Librarian discards “old” nonfiction – oh, my!

fire fire

While there are mixed reports, it sounds like the Director of the Urbana Free Library made a unilateral decision to “weed” out adult nonfiction based solely on age – any title older than ten years was removed. I’m stunned. Having just read and appreciated Lincoln, A Photobiography written by Russell Freedman and published in 1987, I feel at a loss for words other than “How could you?!” Thousands of books were weeded out and sent to an online retailer – in less than a week. Award winning books on architecture. Volumes documenting the art of particular countries. International-language dictionaries. While these are books found in the adult section, they are valuable to our students as well. Anybody ever handed a book of art to a kindergarten student? Challenged a kid to learn a little Spanish? Used architecture to explore math with students? You’d be amazed at how enthralled students become with these books – instantly.

There is no doubt that libraries need to weed collections, but the criteria is usually related to physical condition, amount of use, value, whether there is a duplicate, whether the text is available through inter-library loan – as well as age.

I admit I have been mostly a fan of newer nonfiction for children and youth. My recent work, though, has focused on evaluating the nonfiction titles listed in the Common Core Appendix B – many of which are more than ten years old. I’ve been pleasantly surprised at the quality. Imagine having Fire, Fire (1984) by Gail Gibbons and Truck (1980) by Donald Crews thrown out because of age? While these books are still in print, my library has the copies that are this old on their shelves. I guess my point in blogging is that many teachers do not have access to enough informational texts – especially with the increase in access required by the Common Core. This year, at the school where I worked, the teachers visited the public library on weekends for books to use in their classrooms – because their school doesn’t have a library. School libraries that do exist are underfunded.

I guess my point is -there are valuable older nonfiction texts out there that we need in our work with students. My goal is to remember, explore, use more of this nonfiction and then also to let the librarians I work with know how much I appreciate and value access to these titles.

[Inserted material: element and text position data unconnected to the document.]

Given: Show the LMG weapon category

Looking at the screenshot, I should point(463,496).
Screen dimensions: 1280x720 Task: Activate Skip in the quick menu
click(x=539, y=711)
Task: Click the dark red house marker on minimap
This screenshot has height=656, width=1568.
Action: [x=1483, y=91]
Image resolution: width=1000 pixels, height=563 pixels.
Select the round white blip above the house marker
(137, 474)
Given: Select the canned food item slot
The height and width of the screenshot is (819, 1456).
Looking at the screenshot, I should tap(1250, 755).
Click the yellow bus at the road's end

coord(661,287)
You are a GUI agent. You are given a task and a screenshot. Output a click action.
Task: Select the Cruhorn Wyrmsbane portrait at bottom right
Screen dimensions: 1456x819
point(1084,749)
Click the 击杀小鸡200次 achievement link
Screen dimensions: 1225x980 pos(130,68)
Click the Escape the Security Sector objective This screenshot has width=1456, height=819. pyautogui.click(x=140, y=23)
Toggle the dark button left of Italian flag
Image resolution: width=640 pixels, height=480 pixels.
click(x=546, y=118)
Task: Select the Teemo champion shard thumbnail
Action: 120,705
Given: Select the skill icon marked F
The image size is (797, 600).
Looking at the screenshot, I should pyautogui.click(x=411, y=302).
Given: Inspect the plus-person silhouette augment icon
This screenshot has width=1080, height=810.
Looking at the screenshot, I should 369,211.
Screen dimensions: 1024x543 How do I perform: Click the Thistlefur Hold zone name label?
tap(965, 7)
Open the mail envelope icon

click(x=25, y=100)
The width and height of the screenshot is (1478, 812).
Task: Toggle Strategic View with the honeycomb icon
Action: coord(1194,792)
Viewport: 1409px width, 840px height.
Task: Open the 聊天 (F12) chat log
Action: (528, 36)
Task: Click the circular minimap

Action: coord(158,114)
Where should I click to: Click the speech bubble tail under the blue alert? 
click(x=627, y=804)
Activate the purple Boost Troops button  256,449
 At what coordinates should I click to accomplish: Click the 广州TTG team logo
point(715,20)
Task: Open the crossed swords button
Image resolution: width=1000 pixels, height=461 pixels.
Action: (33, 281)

3 thoughts on “Librarian discards “old” nonfiction – oh, my!

  1. Janet S. Gaffney

    I realize from reading this blog entry that I have no clue about how librarians make decisions about maintaining ever-expanding collections. I wonder if some librarians could help us understand their dilemma and the criteria they use. I am sure that such “weeding” would be required of school and public libraries. Now I am curious to understand how they approach this challenge.